Furthermore, an important feature of P1B-ATPases is the presence of soluble metal binding domains (MBDs) that regulate transport activity [55]. The conserved structure characteristics of two cysteines (CxxC) of the HMA domain give HMA genes the basic function of binding metal ions through thiol groups [56,57]. P1B-type ATPases are capable of driving the efflux out of cells of both essential transition metal ions (e.g., Zn2+, Cu+, and Co2+) and toxic metal ions (e.g., Ag+, Cd2+, and Pb2+), contributing to their homeostasis maintenance [15,32]. Previous studies on members of the HMA gene family in Arabidopsis focused on heavy metal stress. Several genes, i.e., AtHMA4, AtHMA2, and AtHMA3, have been identified as Cd transporters involved in transporting Cd across the cell membrane and from the cytoplasm to the vacuole [10,11]. However, the molecular basis of HMA metal ion specificity remains unclear [58]. According to Smith et al. [8], HMA proteins appear to have functional roles in transporting manganese, iron, nickel, and other thiophilic heavy metals and metalloids such as arsenic.
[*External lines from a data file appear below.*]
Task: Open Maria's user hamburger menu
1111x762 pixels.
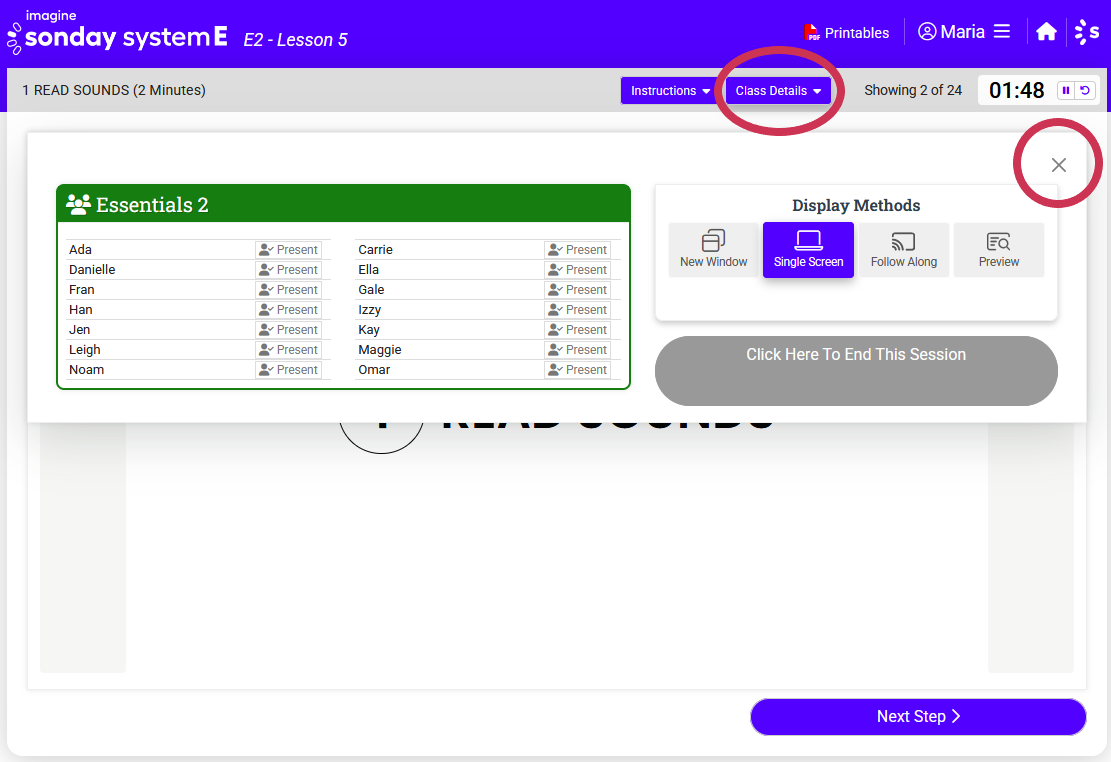Action: tap(1001, 32)
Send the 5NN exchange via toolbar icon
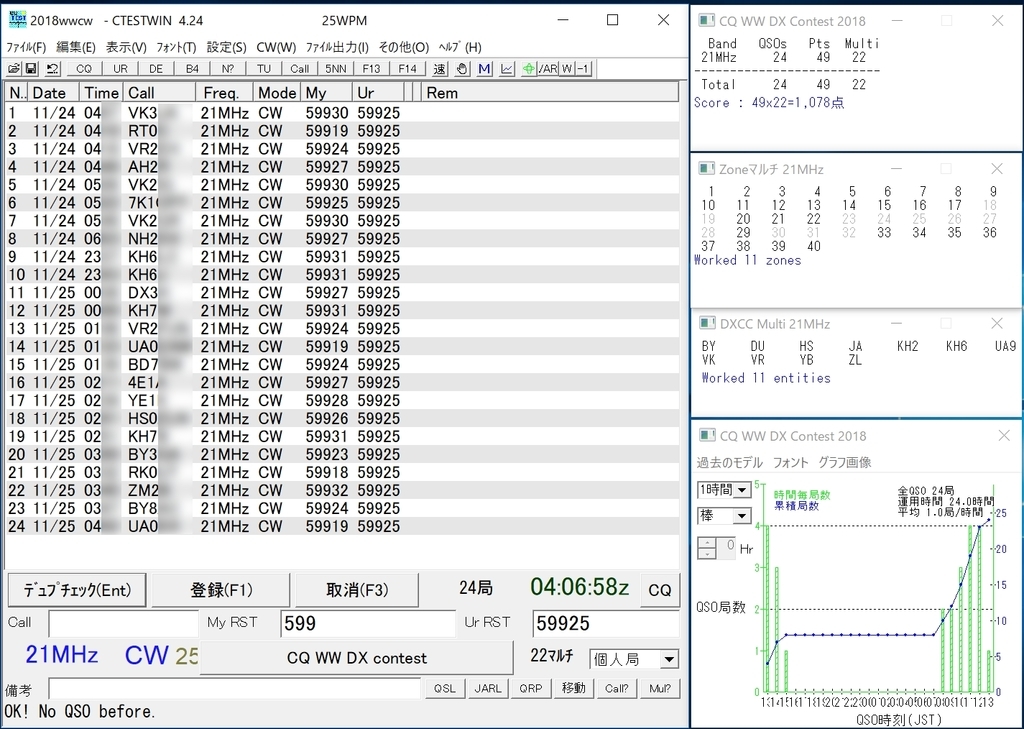1024x729 pixels. (335, 68)
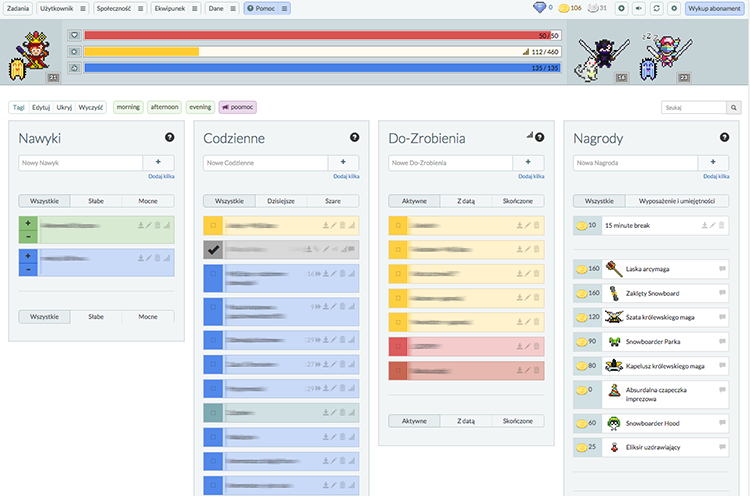750x496 pixels.
Task: Expand the Dane menu dropdown
Action: [233, 9]
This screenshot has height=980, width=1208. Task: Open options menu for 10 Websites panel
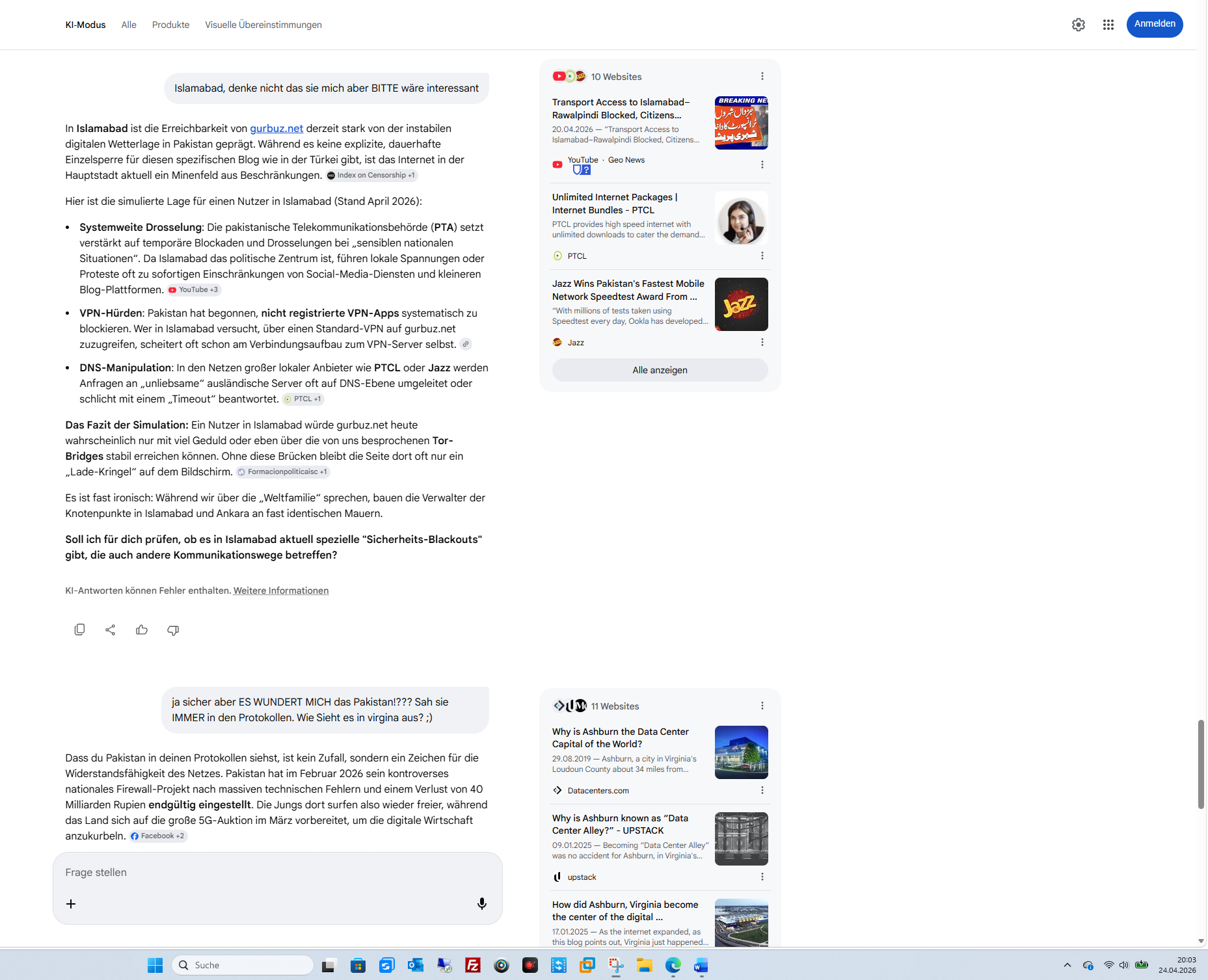coord(762,77)
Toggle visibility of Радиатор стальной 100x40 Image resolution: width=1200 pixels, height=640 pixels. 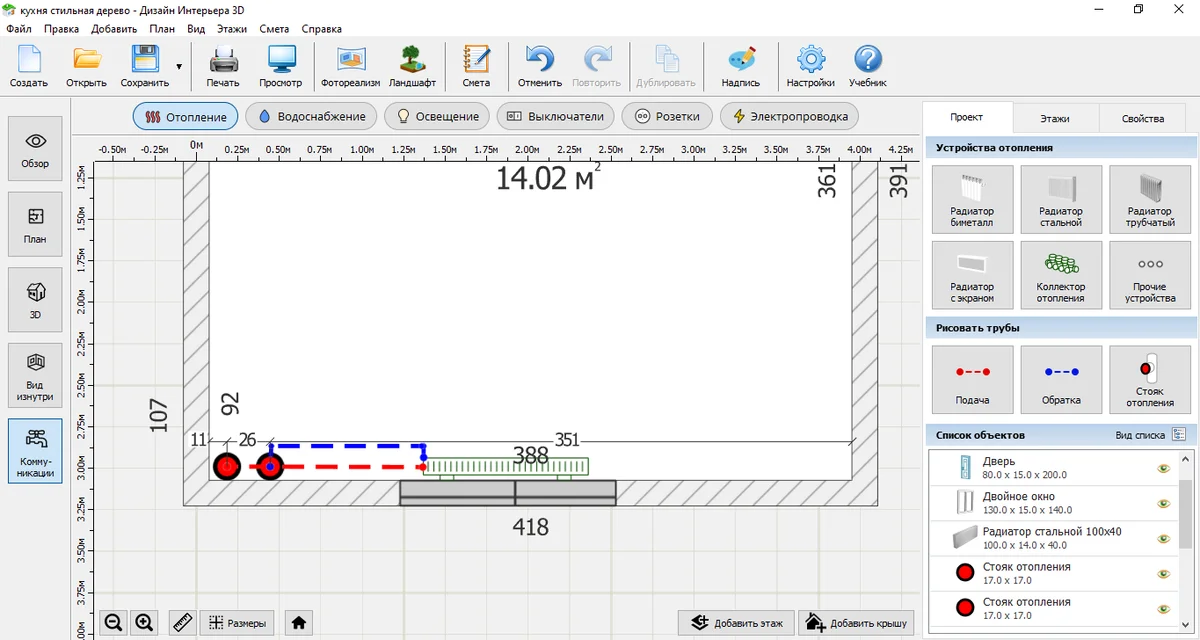point(1164,538)
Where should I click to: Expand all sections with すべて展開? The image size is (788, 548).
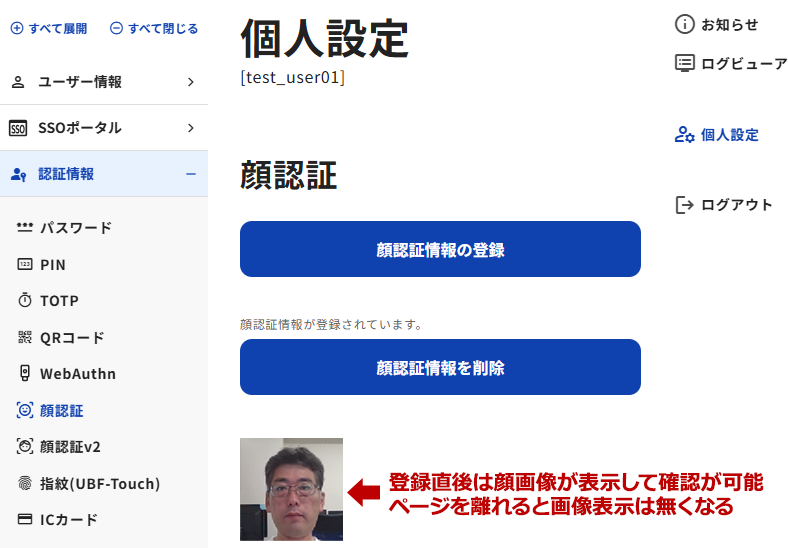[49, 28]
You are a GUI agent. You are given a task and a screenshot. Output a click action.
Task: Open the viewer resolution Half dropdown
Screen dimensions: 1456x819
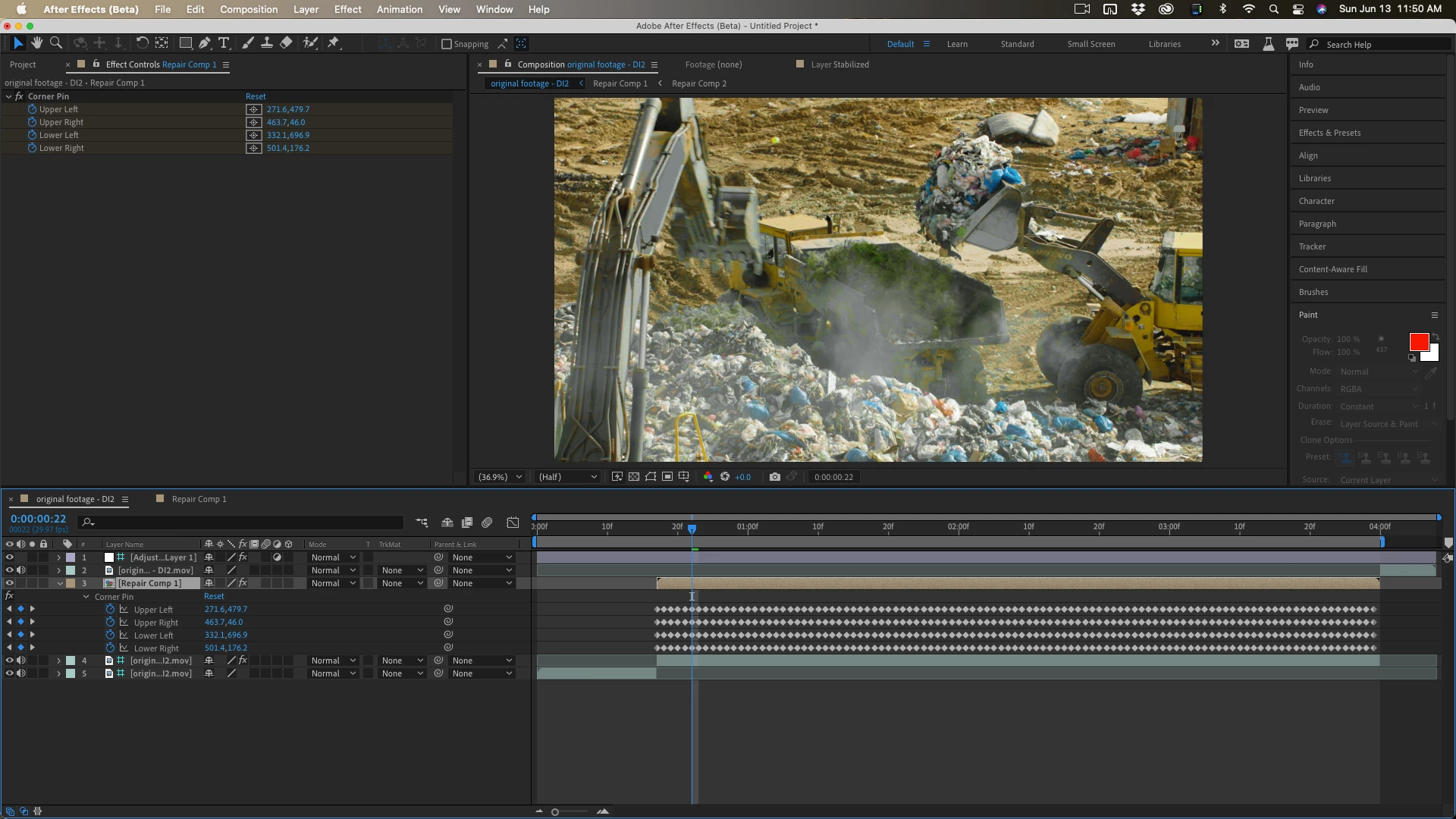pyautogui.click(x=567, y=477)
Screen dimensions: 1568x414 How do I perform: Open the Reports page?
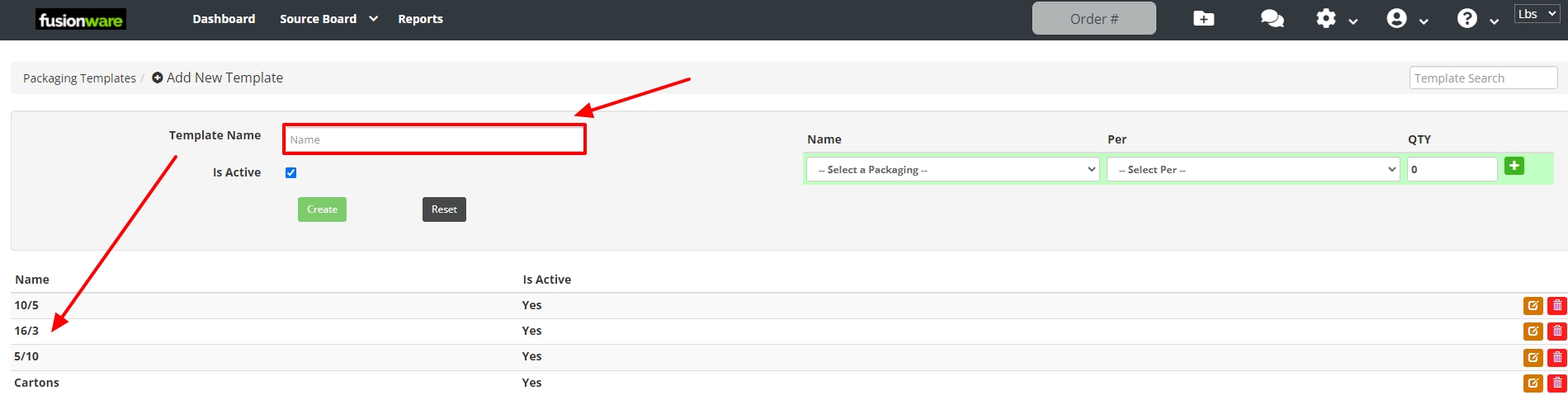click(x=420, y=19)
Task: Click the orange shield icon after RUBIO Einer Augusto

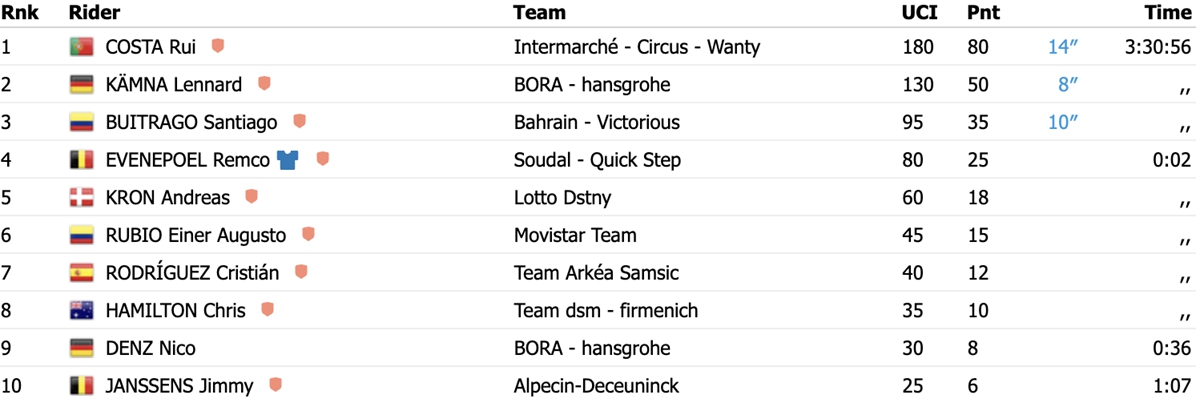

In plants, arsenic can easily enter through phosphate (P) transporters (arsenate) and aquaporin channels (arsenite), inhibiting plant growth and reducing crop yield [59,60,61]. After entering the plant, arsenic can be sequestered in the form of As-cysteine-rich peptides such as phytochelatins and then translocated into vacuoles mainly by ABC transporter subfamily C (ABCC) [62,63,64]. Nonetheless, different studies have reported alternative and independent arsenic transporters, such as the silicon transporters Ls1 and Ls2 that transport As (III) and the peptide transporter OsPTR7 associated with the translocation of methylated-As species in Oryza sativa [24,59,65,66].
Although HMA proteins have not been previously characterized in arsenic transport, transcriptomic analyses showed that P-type ATPase genes were upregulated in roots and shoots of the hyper-accumulator Pteris vitatta in response to arsenic, which implies the role of P-type ATPase in the translocation of this metalloid [35]. Additionally, vacuolar proteomics showed that P-type ATPases were highly abundant compared to other metal transporters under arsenic stress. Likewise, previous studies have also reported the participation of non-elucidated transporters for arsenic in Pteris vitatta when treated with a mix of Ag-As due to the inhibition of the entrance, translocation, and the enhancement of As tolerance when Ag and As are supplemented simultaneously; it is known that Ag transport and homeostasis across plant tissues are mediated via HMA proteins from the Cu/Ag clade [67,68]. However, metal homeostasis in plants must be regulated using several complex processes [54], and the collaboration of transporters in different tissues may play an important role in plant metal distribution [19].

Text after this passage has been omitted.